Dans un billet ici, le 28 mai de l’année dernière, j’écrivais : « Qui était le plus soucieux de voir les Russes se mêler de la campagne présidentielle américaine ? Les Russes eux-mêmes ou bien l’équipe de campagne de Donald Trump ? »
Ayant passé en revue ce que l’on savait à l’époque, je concluais :
« On découvrira bientôt que les Russes étaient beaucoup moins soucieux de débaucher l’équipe de campagne de Trump que celle-ci de proposer gratis et à charge de revanche, ses bons et loyaux services. »
Ce que l’on a appris depuis va dans le même sens et les indiscrétions ces jours-ci suggèrent que la commission d’enquête dirigée par Robert Mueller dispose désormais d’un énorme dossier pour étayer l’hypothèse.
Non moins épais, semble-t-il, le dossier d’entrave à l’exercice de la justice à l’encontre de Trump, à propos duquel un nouvel élément significatif est à relever : le cas de Donald McGahn, conseiller à la Maison-Blanche, pour qui le scénario se déroule différemment des épisodes précédents.
Lors de ceux-ci, je vous le rappelle, Trump tenait le discours suivant : « l’enquête sur une éventuelle collusion entre mon équipe et les Russes est une chasse aux sorcières ; quiconque affirme ou agit comme s’il n’y avait pas de fumée sans feu se range du côté des chasseurs, et est donc un ennemi. » L’ennemi en question disparaissait ensuite rapidement du paysage, soit qu’il fût révoqué, soit poussé à la démission. Seule exception jusqu’ici, Jeff Sessions, le ministre de la Justice, qui – comme je l’avais expliqué dans Le temps qu’il fait le 6 mars 2017 – s’était récusé de toute implication dans l’investigation du Procureur Mueller, ce que Trump avait qualifié de passage à l’ennemi, affirmant qu’il lui fallait un homme à lui à la Justice « pour me protéger ».

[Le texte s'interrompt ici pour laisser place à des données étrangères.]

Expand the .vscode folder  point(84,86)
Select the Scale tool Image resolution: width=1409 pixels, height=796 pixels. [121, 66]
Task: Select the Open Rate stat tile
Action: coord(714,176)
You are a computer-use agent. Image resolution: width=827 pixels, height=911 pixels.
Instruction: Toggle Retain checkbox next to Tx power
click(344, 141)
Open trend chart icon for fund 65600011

J’expliquais la semaine dernière (le 2 mars) dans une vidéo que « Trump a déjà fait plusieurs tentatives – on le sait maintenant – pour essayer de révoquer Mueller et c’est un représentant de la Maison-Blanche, M. McGahn qui a eu, je dirais, l’honneur de mettre sa démission en jeu si M. Trump continuait de se conduire en gorille à la Maison-Blanche. » Or le choc avait été sérieux si l’on en croit un ou plusieurs témoins. Qu’on en juge.
Un article avait paru le 25 janvier dans le New York Times, expliquant qu’en juin de l’année dernière, McGahn avait menacé de remettre sa démission lorsque Trump lui avait enjoint de révoquer Mueller. Un autre conseiller à la Maison-Blanche, Ron Porter (récemment révoqué lorsque les violences qu’il avait exercées contre deux de ses ex-épouses devinrent publiques) avait fait savoir à McGahn que le Président souhaitait qu’il publie une déclaration niant les faits rapportés par le quotidien new-yorkais, sans quoi il « se débarrasserait » de lui. Or McGahn s’abstint de le faire.

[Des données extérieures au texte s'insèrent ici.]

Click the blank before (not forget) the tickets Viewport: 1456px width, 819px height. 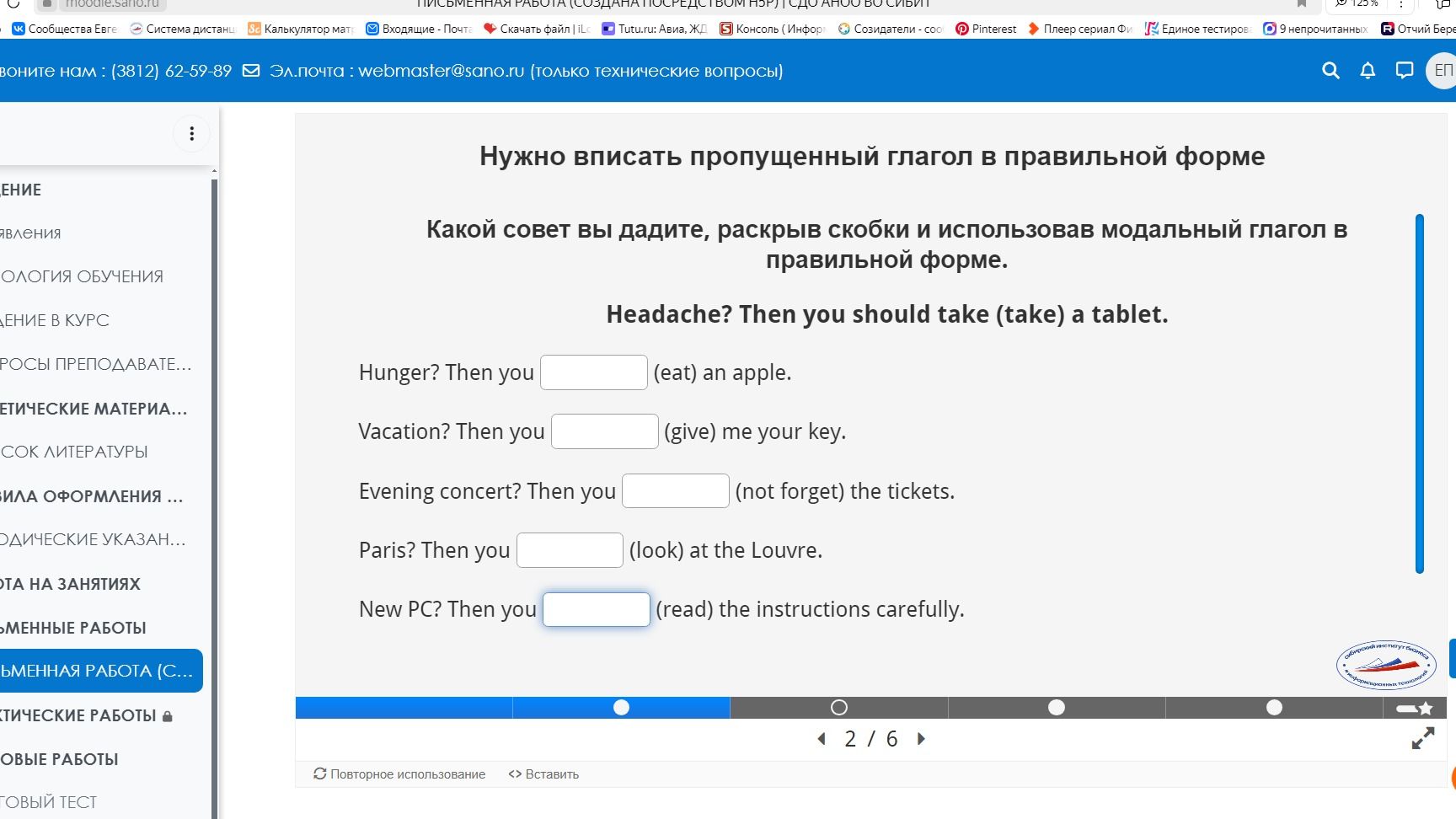(x=676, y=491)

Plus tard, en présence du général Kelly, chef de cabinet de Trump à la Maison-Blanche, le Président s’en était pris à McGahn, affirmant qu’il ne lui avait jamais donné l’ordre de révoquer le procureur Mueller. McGahn ne s’était pas dépris de son calme, rapporte-t-on, et répliqua à Trump qu’il se trompait : qu’il lui avait bien demandé en juin d’appeler Rod Rosenstein, le ministre-adjoint de la Justice, pour lui dire que le Procureur spécial avait en cette affaire un conflit d’intérêt (Mueller est un proche de James Comey, qui fut directeur du FBI jusqu’à ce que Trump le révoque le 9 mai de l’année dernière), et qu’il devait lui aussi être révoqué. Le Président lui aurait répondu que dans son souvenir les choses s’étaient passées autrement.

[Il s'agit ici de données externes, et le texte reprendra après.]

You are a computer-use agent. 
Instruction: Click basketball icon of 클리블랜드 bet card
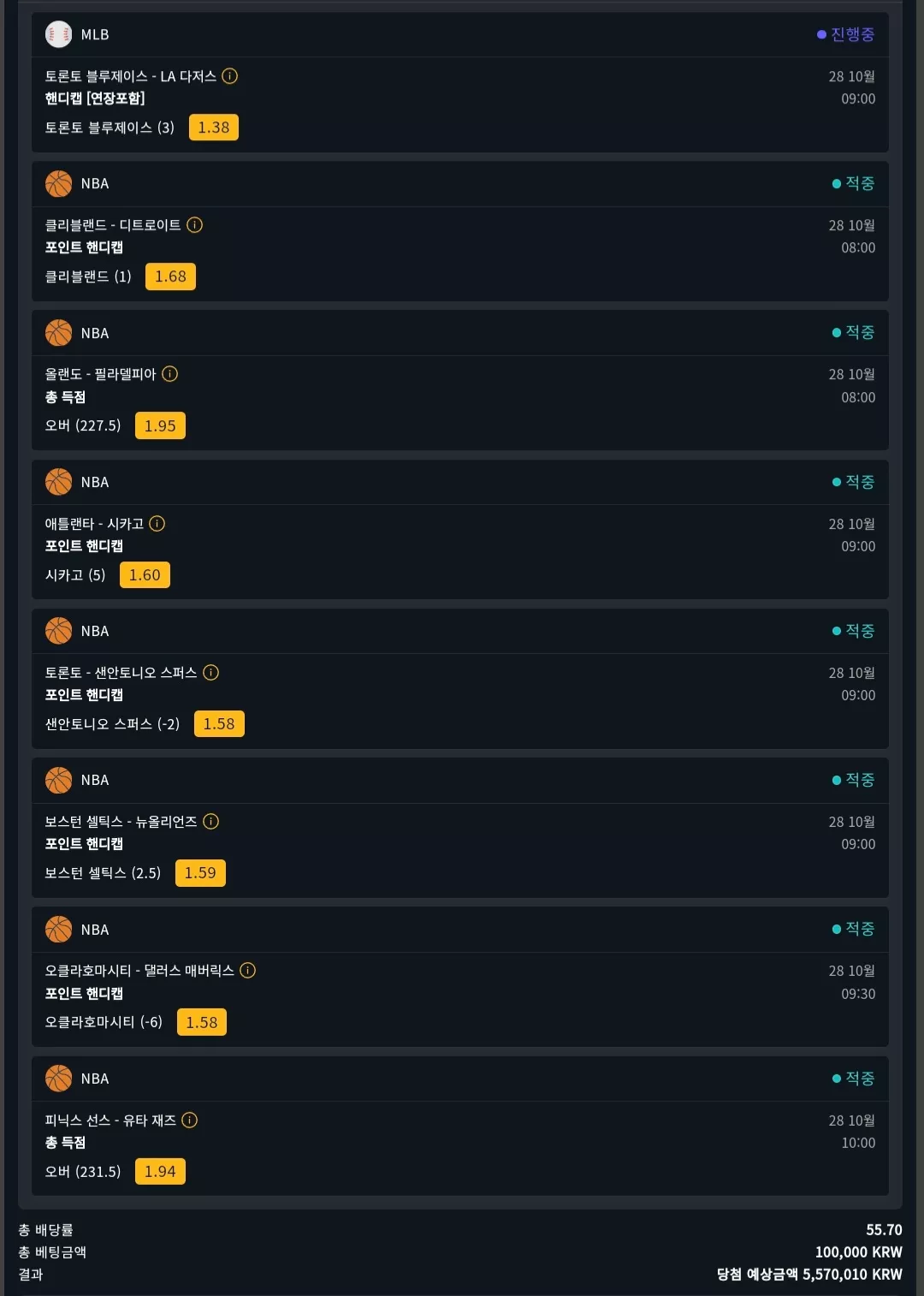pos(58,183)
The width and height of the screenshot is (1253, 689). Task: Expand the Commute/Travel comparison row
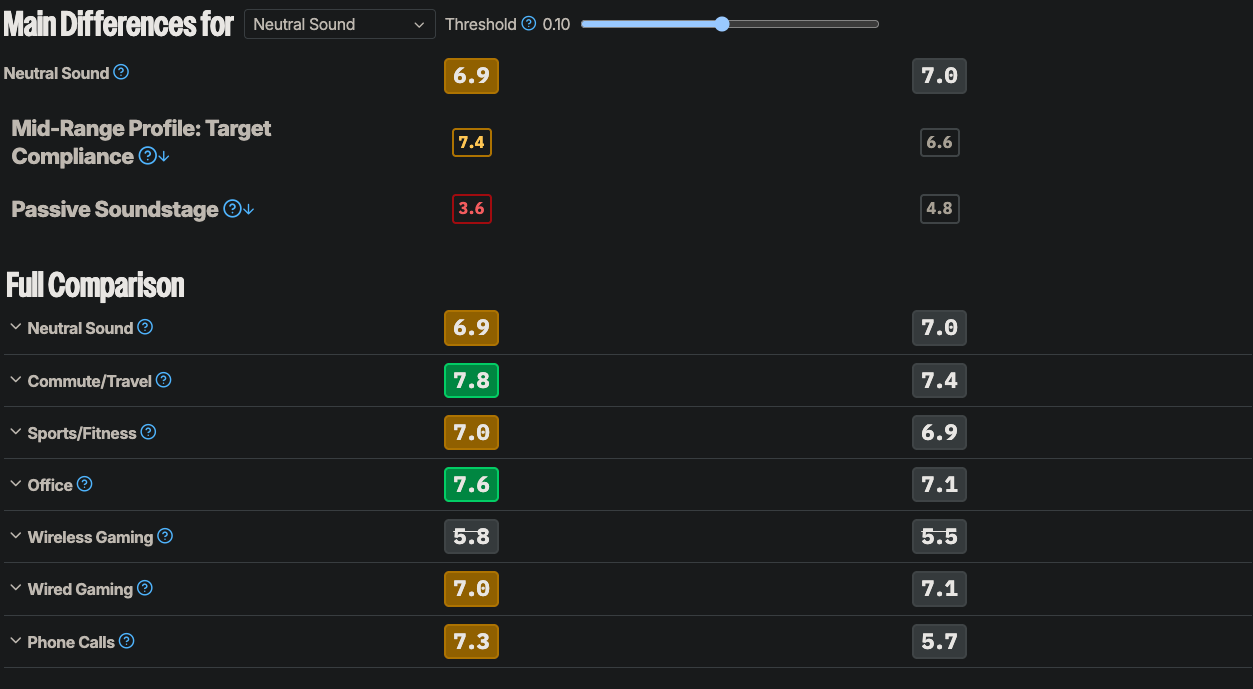click(16, 380)
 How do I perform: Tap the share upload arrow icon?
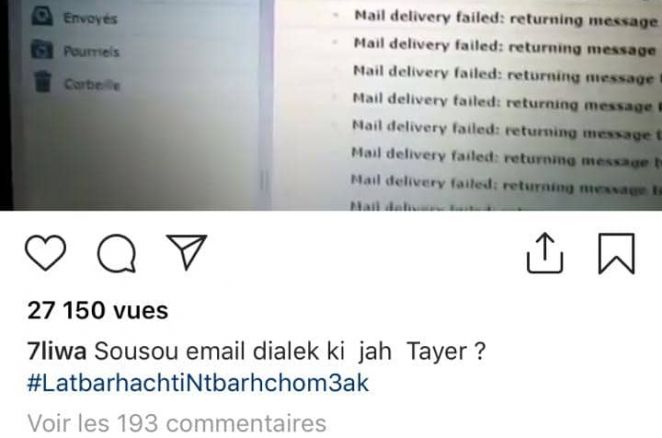click(545, 253)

Or, et à l’encontre de ce qui s’était passé pour d’autres dans le même type de circonstances, McGahn est toujours en poste, mieux encore, il fait partie de la moitié survivante de l’équipe initiale de Trump à la Maison-Blanche.
Il y a à cela sans doute plusieurs explications possibles mais la première qui vient certainement à l’esprit est que McGahn est conscient que le rapport de force lui est aujourd’hui favorable : sa conduite a en effet été irréprochable, ce dont l’opinion publique est informée, et le procureur Mueller en particulier. Dans l’affrontement de l’autre jour à la Maison-Blanche, si la légitimité de l’un des deux interlocuteurs est aujourd’hui sérieusement compromise, ce n’est pas la sienne : c’est celle de l’autre.